Best Waist-Hip Ratio for
- Men → 0.95 or less
- Women → 0.8 or less.


Causes of obesity

* Genetics
* Obesity and over-weight are caused by a chronic imbalance between energy intake and energy expenditure.
* High intake of dietary fat also causes obesity.
* Poor exercise and sedentary lifestyle are the main causes for obesity.
* Complex behavior and psychological factors also cause over-eating and thus lead to obesity.
* Disease & Hormones
* Metabolic errors in energy utilization may favour fat accumulation.
* Obesity in childhood and adolescence can lead to adult obesity


Risk factors associated with obesity

Being overweight or Obese the risk of myriad diseases & health conditions, including the following:
* Hypertension
* Dyslipidemia
* Type2 diabetes
* Coronary Heart Disease
* Stroke
* Gall Bladder Disease
* Osteoarthritis
* Sleep apnea & Respiratory problems
* Cancers (endometrial, Breast & Colon)


Dieting and Physical exercise are the mainstays of treatment for obesity



* Reducing calories is required for weight loss. Cutting only 100 extra calories a day from one's diet will lead to a weight loss of 5 kgs in a year, while cutting 500 calories a day will lead to a loss of 10 -12 kgs in a year.
* The combination of a reduced-calorie diet and increased physical activity will lead to better weight loss than either one done separately.
* Physical activity and exercise help burn calories (depends on the type, duration, and intensity of the activity).

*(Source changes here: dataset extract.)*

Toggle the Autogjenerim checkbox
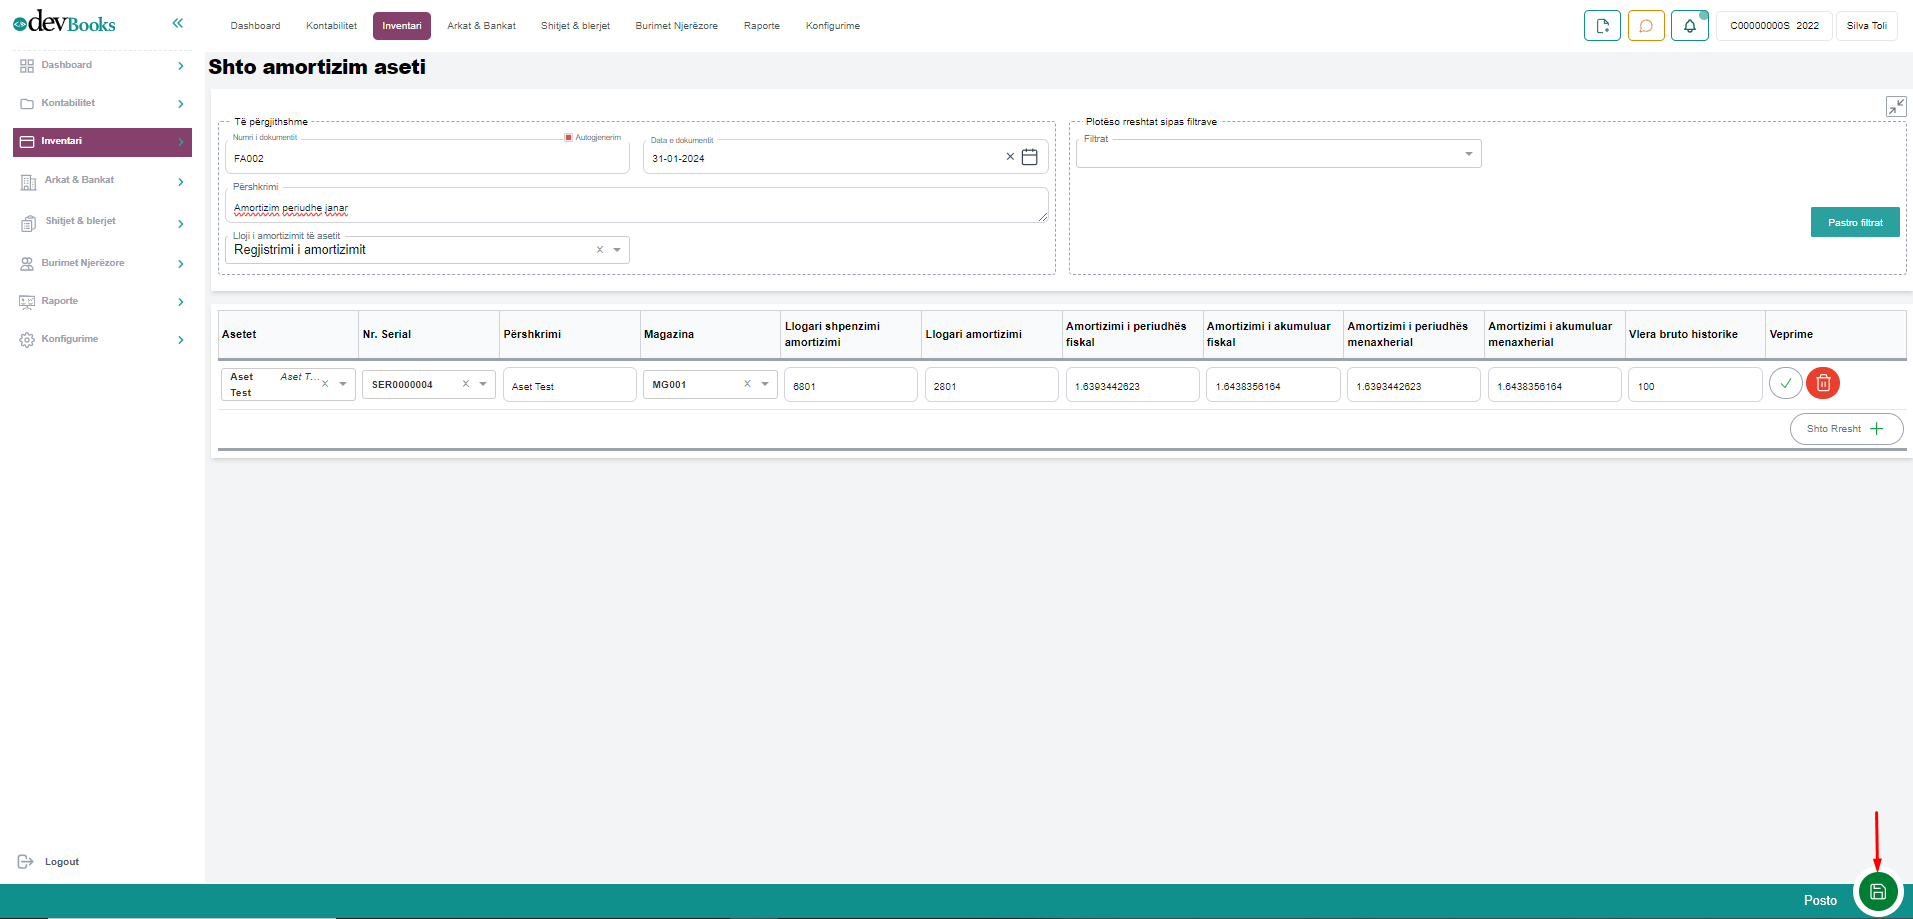click(x=568, y=138)
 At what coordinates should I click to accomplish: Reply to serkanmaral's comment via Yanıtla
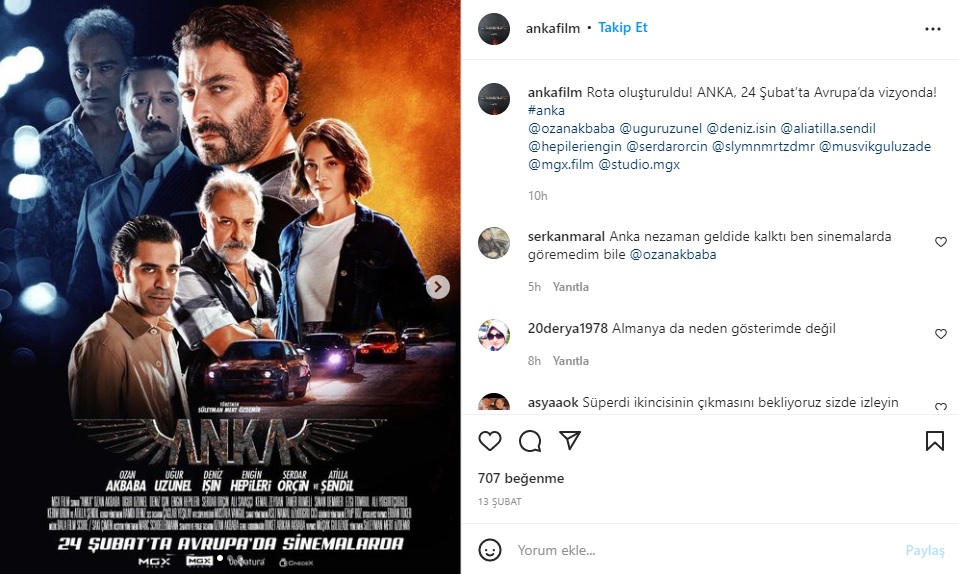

Balance your intake and energy output


Healthy tips to Reduce Weight

* Eat less fried foods.
* Eat more fruits and vegetables.
* Eat more fiber rich food items like whole grains, grams and sprouts.
* Do regular exercise or keep the body weight within normal limits.
* Slow and steady reduction in body weight is advised.
* Severe fasting may lead to health hazards.
* Enjoy a variety of foods needed to balance your physical activity.
* Eat small meals regularly at frequent intervals.
* Cut down sugar, fatty foods and alcohol.
* Use low-fat milk.
* Weight reducing diet must be in rich in protein and low in carbohydrate and fat.

CHILDHOOD OBESITY


There is alarming increase in the number of children and adolescents developing Type-2 Diabetes (also termed as adult-onset diabetes) due to being overweight. Kids spending more time watching TV and eating a wide variety of fattening snack that have no nutritional value. These serious health problems can be life-threatening, physically uncomfortable or painful, and of course, downright depressing. A child that is overweight will likely be overweight as an adult.












Healthy habits start at home. The best way to fight and prevent childhood obesity and weight problems is to get the whole family on a healthier track. Making better food choices and becoming more active will benefit everyone, regardless of weight. And with the whole family involved, it will be much easier for your overweight child to make lasting changes.

“Obesity does not have to ruin your life; proper exercise and diet can overcome it”. Today is as good day to start reducing your weight.